DESCRIPTION OF SYMBOLS 1 Reaction kettle 2 Jacket part 3 Steam supply pipe 4 Steam trap 5 Cooling water supply pipe 6 Suction means 10 Suction chamber 11 Pressure sensor 12 Temperature sensor 13 Liquid ejector 14 Cooling water tank 15 Circulation pump 19 Temperature sensor 20 Temperature sensor 21 Conductivity sensor

Claims (1)

  A heating or cooling fluid is supplied to the heat exchange container via a valve, and a suction means for maintaining the inside of the heat exchange container in a reduced pressure state is connected to heat or cool the heat exchange object in the heat exchange container.
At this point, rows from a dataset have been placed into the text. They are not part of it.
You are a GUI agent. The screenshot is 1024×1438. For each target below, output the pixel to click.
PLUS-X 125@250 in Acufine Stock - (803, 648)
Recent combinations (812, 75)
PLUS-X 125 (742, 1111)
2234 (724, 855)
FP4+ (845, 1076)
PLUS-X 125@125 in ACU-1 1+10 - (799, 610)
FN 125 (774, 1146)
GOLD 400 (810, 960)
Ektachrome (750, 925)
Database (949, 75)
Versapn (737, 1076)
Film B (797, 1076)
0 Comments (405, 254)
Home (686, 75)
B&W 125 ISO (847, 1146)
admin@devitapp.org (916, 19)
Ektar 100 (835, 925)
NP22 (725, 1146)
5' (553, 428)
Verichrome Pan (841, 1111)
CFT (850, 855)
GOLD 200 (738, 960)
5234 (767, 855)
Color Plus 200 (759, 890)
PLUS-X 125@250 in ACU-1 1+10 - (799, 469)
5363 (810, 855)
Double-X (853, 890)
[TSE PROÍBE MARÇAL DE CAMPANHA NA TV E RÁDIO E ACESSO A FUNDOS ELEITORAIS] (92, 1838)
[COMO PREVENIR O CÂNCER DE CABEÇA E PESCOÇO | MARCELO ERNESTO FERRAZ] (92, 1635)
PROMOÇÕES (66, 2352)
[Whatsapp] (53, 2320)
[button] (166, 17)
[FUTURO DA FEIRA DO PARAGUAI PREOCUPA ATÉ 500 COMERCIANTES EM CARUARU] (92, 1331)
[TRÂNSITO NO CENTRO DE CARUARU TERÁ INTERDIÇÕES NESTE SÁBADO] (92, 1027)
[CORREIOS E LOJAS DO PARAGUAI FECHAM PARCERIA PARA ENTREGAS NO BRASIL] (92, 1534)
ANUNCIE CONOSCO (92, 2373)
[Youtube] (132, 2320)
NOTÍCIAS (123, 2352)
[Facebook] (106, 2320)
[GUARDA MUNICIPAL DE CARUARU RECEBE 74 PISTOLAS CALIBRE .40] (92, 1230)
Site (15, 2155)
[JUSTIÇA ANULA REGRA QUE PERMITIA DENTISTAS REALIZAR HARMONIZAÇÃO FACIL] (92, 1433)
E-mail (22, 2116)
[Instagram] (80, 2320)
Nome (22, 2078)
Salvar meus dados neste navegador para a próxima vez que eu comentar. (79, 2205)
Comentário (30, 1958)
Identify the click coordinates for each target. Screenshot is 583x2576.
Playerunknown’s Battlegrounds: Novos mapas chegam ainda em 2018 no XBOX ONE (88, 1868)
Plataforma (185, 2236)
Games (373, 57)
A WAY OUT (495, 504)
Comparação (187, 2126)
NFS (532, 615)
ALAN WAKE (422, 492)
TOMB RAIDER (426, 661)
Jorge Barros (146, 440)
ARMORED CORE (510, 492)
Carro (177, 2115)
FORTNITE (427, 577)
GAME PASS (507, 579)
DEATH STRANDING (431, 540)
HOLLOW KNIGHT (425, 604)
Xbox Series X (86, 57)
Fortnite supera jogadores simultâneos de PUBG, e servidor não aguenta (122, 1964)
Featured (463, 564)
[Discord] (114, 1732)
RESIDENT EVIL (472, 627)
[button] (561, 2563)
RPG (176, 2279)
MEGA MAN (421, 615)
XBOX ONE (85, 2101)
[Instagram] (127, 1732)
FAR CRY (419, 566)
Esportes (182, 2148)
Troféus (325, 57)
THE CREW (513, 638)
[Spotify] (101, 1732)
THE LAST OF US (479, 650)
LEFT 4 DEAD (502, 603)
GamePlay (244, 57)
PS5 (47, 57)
In this case, a temperature sensor for detecting the temperature state of the heat exchange container and a pressure sensor for detecting the pressure state are attached to the heat exchange container, and the heat exchange container is properly operated based on the detected values of the temperature sensor and the pressure sensor. A heat exchanger characterized by monitoring whether or not it is operating.